To generate custom dataset
from datasets import Dataset,ClassLabel,Value
features = ({
"sentence1": Value("string"), # String type for sentence1
"sentence2": Value("string"), # String type for sentence2
"label": ClassLabel(names=["not_equivalent", "equivalent"]), # ClassLabel definition
"idx": Value("int32"),
})
custom_dataset = Dataset.from_dict(train_pairs)
custom_dataset = custom_dataset.cast(features)
custom_dataset
My train_pairs looks like below train_pairs - sample
{'sentence1': "that 's far too tragic to merit such superficial treatment ",
'sentence2': "that 's far too tragic to merit such superficial treatment ",
**'label': <ClassLabel.not_equivalent: 0>**,
'idx': 5}
/usr/local/lib/python3.10/dist-packages/pyarrow/lib.cpython-310-x86_64-linux-gnu.so in string.from_py.__pyx_convert_string_from_py_std__in_string()
**TypeError**: expected bytes, int found
So I changed label to integer
{'sentence1': "that 's far too tragic to merit such superficial treatment ",
'sentence2': "that 's far too tragic to merit such superficial treatment ",
**'label': 0**,
'idx': 5}
/usr/local/lib/python3.10/dist-packages/pyarrow/lib.cpython-310-x86_64-linux-gnu.so in string.from_py.__pyx_convert_string_from_py_std__in_string()

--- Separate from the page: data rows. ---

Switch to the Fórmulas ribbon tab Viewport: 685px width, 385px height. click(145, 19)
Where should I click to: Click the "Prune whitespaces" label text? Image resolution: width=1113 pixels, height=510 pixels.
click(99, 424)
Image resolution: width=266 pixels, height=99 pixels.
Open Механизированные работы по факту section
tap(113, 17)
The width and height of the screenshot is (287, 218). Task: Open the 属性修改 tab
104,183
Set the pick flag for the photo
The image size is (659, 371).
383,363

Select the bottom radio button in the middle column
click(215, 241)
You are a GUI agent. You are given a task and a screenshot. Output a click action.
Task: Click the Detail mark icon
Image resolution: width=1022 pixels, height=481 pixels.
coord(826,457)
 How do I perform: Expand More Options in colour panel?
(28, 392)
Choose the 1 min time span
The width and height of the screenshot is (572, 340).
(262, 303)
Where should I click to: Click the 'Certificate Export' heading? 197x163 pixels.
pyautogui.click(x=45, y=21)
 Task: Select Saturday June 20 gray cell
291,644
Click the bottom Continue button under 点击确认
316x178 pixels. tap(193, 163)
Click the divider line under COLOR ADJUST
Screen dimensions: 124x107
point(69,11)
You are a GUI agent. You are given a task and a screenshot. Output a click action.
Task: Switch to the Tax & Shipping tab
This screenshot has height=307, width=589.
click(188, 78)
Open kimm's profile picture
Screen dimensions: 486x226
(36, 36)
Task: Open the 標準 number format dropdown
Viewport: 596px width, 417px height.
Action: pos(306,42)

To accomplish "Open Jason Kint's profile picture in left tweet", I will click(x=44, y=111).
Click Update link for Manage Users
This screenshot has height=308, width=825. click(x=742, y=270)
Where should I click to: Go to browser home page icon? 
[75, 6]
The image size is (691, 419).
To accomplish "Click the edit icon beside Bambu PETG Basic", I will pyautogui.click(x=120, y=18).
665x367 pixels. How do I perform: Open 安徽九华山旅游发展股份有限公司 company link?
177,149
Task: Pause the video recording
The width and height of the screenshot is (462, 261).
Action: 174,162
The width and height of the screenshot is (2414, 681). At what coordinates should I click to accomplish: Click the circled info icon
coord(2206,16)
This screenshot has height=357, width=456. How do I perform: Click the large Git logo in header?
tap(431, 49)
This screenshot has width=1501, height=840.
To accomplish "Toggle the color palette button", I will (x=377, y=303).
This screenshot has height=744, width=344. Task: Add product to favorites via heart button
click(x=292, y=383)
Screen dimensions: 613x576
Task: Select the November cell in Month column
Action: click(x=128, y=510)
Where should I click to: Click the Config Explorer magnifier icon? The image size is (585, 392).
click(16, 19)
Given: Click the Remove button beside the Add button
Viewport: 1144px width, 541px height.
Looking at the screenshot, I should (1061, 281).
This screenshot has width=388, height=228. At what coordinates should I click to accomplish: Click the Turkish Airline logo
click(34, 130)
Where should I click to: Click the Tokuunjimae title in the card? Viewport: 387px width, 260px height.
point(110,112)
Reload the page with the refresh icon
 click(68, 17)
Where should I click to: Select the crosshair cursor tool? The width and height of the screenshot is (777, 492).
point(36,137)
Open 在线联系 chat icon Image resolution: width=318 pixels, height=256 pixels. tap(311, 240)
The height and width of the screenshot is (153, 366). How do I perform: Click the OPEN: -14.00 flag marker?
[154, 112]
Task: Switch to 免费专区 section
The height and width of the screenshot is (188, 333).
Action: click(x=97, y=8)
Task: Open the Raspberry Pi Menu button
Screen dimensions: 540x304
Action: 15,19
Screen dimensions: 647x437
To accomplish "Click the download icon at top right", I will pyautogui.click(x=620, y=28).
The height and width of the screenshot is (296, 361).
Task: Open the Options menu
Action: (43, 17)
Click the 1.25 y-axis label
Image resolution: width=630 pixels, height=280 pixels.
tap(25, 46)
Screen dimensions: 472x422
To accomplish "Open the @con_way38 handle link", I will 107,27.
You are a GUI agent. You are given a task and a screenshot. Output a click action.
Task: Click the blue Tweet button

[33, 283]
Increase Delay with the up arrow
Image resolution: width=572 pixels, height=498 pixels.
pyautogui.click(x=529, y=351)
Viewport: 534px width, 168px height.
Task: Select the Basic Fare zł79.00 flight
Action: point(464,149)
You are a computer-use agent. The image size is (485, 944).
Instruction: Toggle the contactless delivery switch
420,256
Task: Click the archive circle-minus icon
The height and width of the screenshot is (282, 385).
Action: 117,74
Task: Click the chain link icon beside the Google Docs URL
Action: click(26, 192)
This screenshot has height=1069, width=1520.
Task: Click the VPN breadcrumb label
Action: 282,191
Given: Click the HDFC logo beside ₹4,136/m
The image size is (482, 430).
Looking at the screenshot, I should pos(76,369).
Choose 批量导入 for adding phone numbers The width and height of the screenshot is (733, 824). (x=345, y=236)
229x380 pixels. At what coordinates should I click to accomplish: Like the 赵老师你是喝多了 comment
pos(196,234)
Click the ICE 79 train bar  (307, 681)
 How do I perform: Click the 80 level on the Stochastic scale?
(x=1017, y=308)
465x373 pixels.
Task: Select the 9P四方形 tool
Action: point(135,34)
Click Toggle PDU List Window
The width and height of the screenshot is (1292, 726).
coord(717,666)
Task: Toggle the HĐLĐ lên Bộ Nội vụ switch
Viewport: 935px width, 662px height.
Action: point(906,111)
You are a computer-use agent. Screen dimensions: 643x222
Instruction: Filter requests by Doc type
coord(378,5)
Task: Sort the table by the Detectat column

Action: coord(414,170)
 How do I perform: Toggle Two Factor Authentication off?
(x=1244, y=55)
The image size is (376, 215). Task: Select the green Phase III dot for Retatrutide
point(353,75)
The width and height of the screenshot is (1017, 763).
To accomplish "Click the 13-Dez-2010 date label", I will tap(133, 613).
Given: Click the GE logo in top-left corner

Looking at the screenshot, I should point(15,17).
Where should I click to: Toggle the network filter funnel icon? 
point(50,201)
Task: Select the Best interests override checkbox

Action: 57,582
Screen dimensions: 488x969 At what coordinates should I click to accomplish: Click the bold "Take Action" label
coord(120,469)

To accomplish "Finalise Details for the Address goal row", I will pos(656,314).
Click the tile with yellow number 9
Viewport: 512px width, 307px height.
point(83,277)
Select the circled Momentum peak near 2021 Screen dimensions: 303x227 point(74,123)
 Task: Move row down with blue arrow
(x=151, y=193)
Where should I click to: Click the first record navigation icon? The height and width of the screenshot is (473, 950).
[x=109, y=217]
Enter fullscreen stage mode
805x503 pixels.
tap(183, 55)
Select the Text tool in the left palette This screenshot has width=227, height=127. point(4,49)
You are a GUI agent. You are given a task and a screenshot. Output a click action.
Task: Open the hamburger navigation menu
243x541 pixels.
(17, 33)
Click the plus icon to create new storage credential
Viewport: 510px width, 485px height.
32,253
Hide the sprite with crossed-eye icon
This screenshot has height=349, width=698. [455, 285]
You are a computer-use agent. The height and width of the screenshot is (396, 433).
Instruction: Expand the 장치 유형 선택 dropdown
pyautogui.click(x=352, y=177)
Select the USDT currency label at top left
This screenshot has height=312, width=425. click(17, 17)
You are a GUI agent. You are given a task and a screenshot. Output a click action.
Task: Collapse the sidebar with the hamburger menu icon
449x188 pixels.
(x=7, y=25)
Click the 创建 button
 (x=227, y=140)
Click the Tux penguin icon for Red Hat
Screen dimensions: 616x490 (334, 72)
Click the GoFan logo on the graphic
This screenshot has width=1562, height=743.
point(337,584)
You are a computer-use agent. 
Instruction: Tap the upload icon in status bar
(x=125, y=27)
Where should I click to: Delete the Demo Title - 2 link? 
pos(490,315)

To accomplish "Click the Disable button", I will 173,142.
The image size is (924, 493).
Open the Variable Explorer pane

**TypeError**: expected bytes, int found
I am trying to model my dataset as below. (data sample + feature info)
ClassLabel
can directly read integers, so no need to try and pre-process it into a specific format which it seems like maybe you tried? (<ClassLabel.not_equivalent: 0>
)
Your features should be defined using the Dataset.Features
method
features = Features({
"sentence1": Value("string"), # String type for sentence1
"sentence2": Value("string"), # String type for sentence2
"label": ClassLabel(names=["not_equivalent", "equivalent"]), # ClassLabel definition
"idx": Value("int32"),
})
And when passing through the dictionary of train pairs, it should be defined as a dictionary with list elements for values where it compares by index in the lists (using ChatGPT to generate a few extra examples, but works with just one also)
train_pairs = {
'sentence1': [
"that 's far too tragic to merit such superficial treatment",
"the quick brown fox jumps over the lazy dog",
"I love machine learning and data science",
],
'sentence2': [
"that 's far too tragic to merit such superficial treatment",
"a fast dark-colored fox leaps over a sleepy canine",
"I love machine learning and data science",
],
'label': [1, 0, 1,],
'idx': [0, 1 ,2 ,],
}
Running this gives me no errors, and is a reproducible way for you to solve your issues with labels.